:: RECORDS FOR THIS TASK ::

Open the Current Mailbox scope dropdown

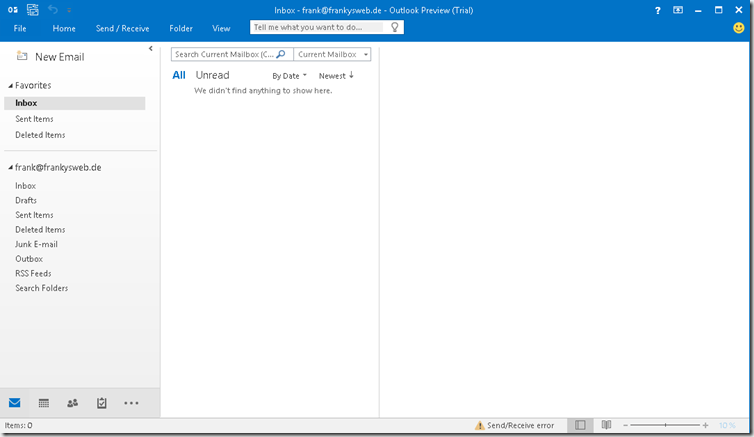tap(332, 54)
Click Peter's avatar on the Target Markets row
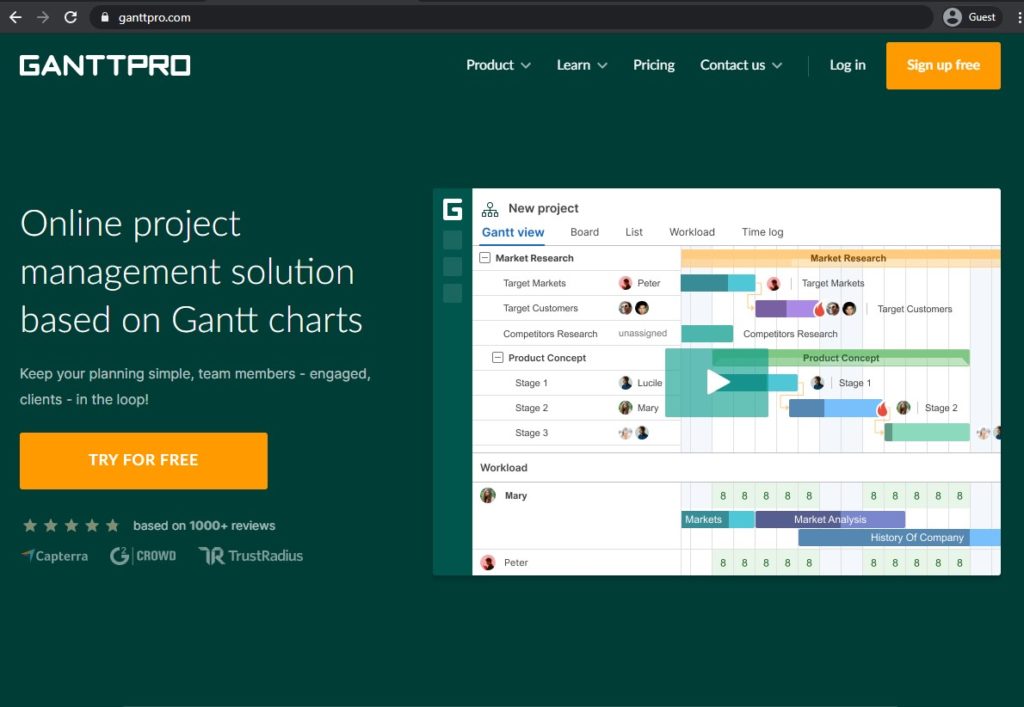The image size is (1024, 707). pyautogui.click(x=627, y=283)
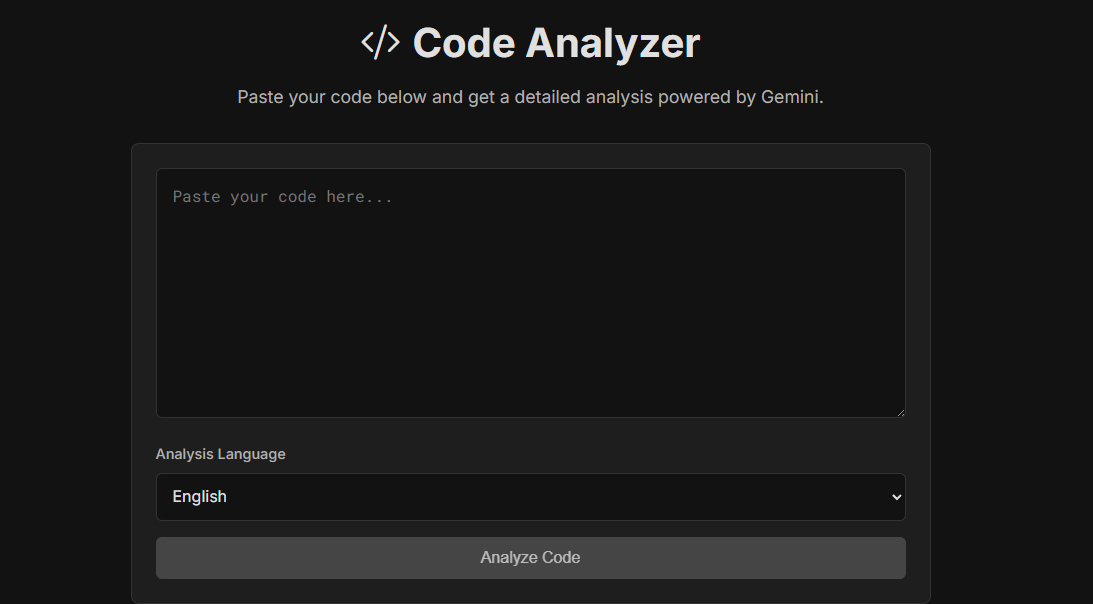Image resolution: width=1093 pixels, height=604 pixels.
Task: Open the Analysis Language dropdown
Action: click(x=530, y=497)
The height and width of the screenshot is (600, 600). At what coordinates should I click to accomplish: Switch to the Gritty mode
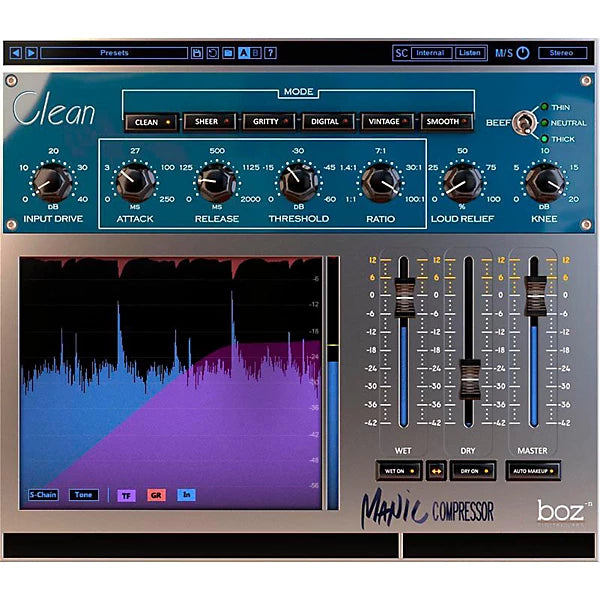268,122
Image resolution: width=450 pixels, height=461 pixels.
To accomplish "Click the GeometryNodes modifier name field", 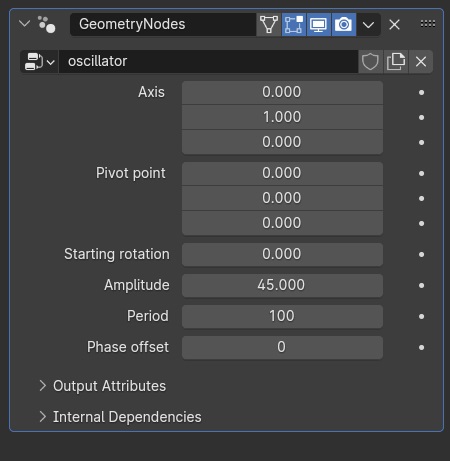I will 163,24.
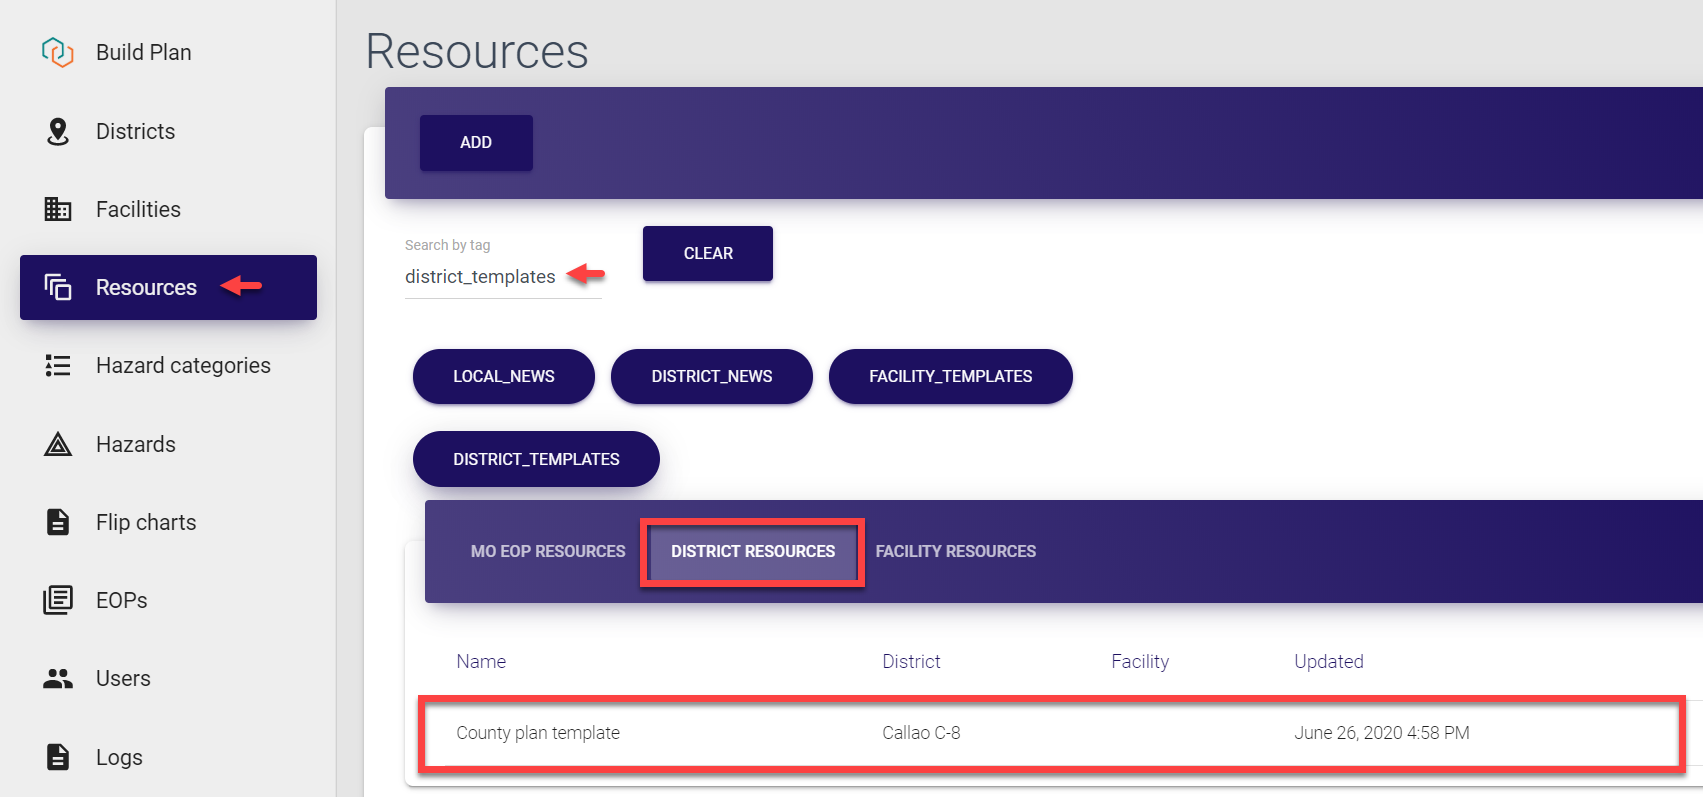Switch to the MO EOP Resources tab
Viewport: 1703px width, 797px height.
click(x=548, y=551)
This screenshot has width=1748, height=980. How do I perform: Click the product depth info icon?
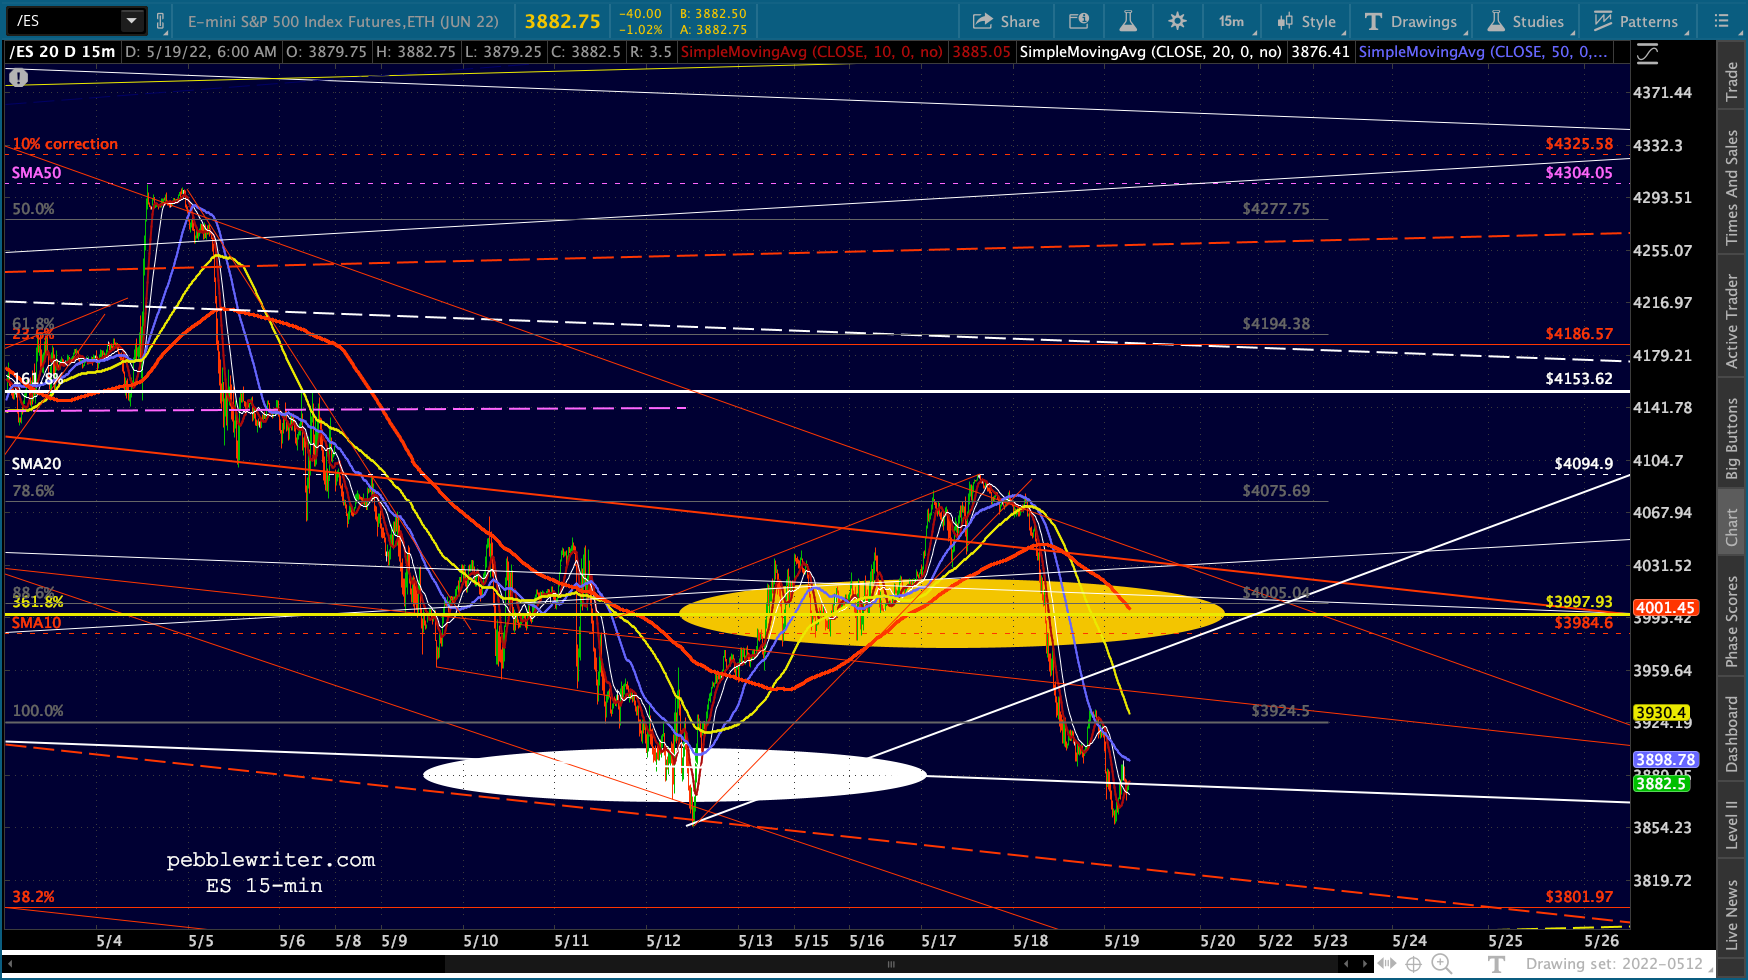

:::

▶ WHAT THE EXERCISE ASKS
Render the records from the start through the line containing "Action: click(x=530, y=497)", inclusive, as a Markdown table with columns Row and Line. Skip blank lines and leave the pictures out.

▶ WRITTEN RESPONSE
| Row | Line |
|---|---|
| 1 | Open the Current Mailbox scope dropdown |
| 2 | tap(332, 54) |
| 3 | Click Peter's avatar on the Target Markets row |
| 4 | The image size is (1024, 707). pyautogui.click(x=627, y=283) |
| 5 | Image resolution: width=1093 pixels, height=604 pixels. |
| 6 | Task: Open the Analysis Language dropdown |
| 7 | Action: click(x=530, y=497) |